Neo Partners with Greenland Mines to Advance Sarfartoq Rare Earth Project
Neo Sheds Greenland Asset, Taps Markets for $100M to Fuel European Rare‑Earth Magnet Dominance

Neo Performance Materials released two concurrent announcements on May 20, 2026. The first is a C$100 million bought‑deal equity offering of 3.48 million common shares at C$28.75, led by BMO Capital Markets. Net proceeds will be used to automate European facilities, expand the bonded magnetics business, and for general corporate purposes. The second is a definitive merger agreement to transfer its Sarfartoq Carbonatite Complex in Greenland to Greenland Mines Ltd. for total consideration of US$35 million (US$20 million cash and US$15 million in Greenland Mines shares). Neo’s subsidiary currently holds 43.69% of the project entity; following the merger Neo will retain an equity stake in Greenland Mines and maintain an existing MOU for an offtake on up to 60% of future production.
The announcements cap a period of strong operational momentum. On May 12, the company reported record Q1 2026 results with Adjusted EBITDA of $36.2 million (up 111% YoY) and raised its full‑year 2026 EBITDA guidance to $100‑110 million, up from $75‑80 million. Earlier milestones in 2026 include commissioning a heavy rare‑earth element (HREE) pilot separation line at the Silmet facility in Estonia (April 10), a multi‑year AI research partnership with Tallinn University of Technology (May 7), and the one‑millionth magnet produced at the European Permanent Magnet facility (March 19). The company’s Q4 2025 earnings (March 19) had already beaten guidance, and a non‑binding circular‑economy MOU with Cyclic Materials was signed in March 2026.
The twin announcements are genuinely new and market‑moving, collectively qualifying as material positive. The Sarfartoq divestiture allows Neo to exit a capital‑intensive exploration asset and re‑deploy capital into its high‑return midstream/downstream operations, consistent with CEO Rahim Suleman’s stated strategy of focusing where the company “creates the most value.” The deal crystallizes immediate cash value while retaining optionality through an equity interest in the acquirer and a potential offtake, insulating Neo from future development risk.

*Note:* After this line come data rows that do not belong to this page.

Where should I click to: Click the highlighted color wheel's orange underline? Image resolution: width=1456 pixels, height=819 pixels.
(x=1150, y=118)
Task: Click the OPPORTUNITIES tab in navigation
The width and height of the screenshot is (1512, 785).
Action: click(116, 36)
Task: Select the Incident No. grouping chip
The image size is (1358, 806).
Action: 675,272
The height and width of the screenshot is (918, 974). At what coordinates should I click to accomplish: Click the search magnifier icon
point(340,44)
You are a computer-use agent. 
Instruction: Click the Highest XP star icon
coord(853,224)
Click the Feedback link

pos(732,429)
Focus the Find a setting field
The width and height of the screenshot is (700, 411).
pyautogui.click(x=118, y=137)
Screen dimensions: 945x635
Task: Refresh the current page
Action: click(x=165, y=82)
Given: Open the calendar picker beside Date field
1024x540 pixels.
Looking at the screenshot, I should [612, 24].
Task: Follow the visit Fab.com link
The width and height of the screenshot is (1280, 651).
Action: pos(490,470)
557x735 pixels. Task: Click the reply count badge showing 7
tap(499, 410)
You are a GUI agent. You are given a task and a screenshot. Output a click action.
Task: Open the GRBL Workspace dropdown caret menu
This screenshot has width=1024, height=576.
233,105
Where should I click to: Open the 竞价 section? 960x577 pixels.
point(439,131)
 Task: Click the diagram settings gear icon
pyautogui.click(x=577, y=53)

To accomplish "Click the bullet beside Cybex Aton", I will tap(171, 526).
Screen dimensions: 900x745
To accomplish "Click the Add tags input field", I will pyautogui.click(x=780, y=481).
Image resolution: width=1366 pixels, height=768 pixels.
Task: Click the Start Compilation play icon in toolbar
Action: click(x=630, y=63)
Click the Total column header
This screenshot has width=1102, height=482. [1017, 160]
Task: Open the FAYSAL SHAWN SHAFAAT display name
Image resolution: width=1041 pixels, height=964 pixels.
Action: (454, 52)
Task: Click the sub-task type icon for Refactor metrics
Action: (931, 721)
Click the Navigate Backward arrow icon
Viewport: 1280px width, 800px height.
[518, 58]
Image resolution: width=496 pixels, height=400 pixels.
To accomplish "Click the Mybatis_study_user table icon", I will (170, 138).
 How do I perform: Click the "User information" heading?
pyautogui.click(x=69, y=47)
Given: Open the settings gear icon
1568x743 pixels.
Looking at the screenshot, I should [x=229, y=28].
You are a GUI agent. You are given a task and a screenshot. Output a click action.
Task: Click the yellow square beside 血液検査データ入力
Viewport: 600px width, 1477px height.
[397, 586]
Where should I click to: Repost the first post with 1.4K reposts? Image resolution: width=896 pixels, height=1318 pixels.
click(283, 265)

The C$100 million bought deal, priced just below the pre‑announcement close of $30.39, is modestly dilutive but will substantially de‑lever the balance sheet and fund automation and capacity expansion that aligns with the upgraded 2026 guidance. The market reaction was muted—stock fell from $30.39 to $31.01 on the day, indicating the dilution and asset sale were digested as a net positive realignment of capital, not a shock.
In the context of record Q1 results (Adjusted EBITDA more than doubling YoY) and a guidance raise just eight days earlier, the asset sale and financing reinforce the company’s pivot toward a vertically integrated, Europe‑centric rare‑earth magnetics value chain. The old upstream bet is being monetized to double down on a demonstrated growth engine. No prior leaks or expectations existed for either transaction, so the news brings unexpected clarity.
Neo Performance Materials is a midstream and downstream advanced materials company operating three segments: - Magnequench: Produces magnetic powders and bonded magnets used in automotive, factory automation, and consumer electronics. The flagship project here is the European Permanent Magnet facility in Estonia, which began production in 2025, has already produced over one million magnets, and is scaling toward 5,000 mt/year capacity with a secured MOU from Bosch. - Chemicals & Oxides: Rare‑earth processing, emission catalysts, and water treatment chemicals. The Silmet plant in Estonia hosts the newly commissioned small‑scale heavy rare‑earth separation line, which will produce dysprosium and terbium. - Rare Metals: Refines and sells high‑purity hafnium, gallium, tantalum, and other critical metals, primarily to aerospace and electronics industries. The Sarfartoq Carbonatite Complex in Greenland was the company’s upstream rare‑earth deposit; its divestiture completes the transition to a pure‑play processing and advanced materials company focused on Europe’s critical minerals supply chain.